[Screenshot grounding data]
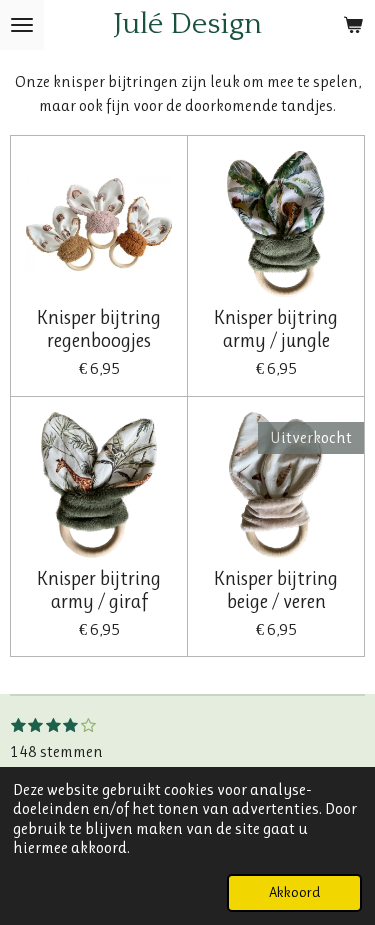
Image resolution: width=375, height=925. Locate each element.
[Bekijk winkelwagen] (353, 25)
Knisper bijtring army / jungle (276, 329)
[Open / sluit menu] (22, 25)
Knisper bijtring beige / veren (276, 590)
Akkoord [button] (294, 892)
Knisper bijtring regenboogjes (99, 329)
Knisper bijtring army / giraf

> _Your instructions_:
Exact copies of the lines from the one holding "Akkoord [button] (294, 892)" to the end of the entries are all that should be written.

> _Task result_:
Akkoord [button] (294, 892)
Knisper bijtring regenboogjes (99, 329)
Knisper bijtring army / giraf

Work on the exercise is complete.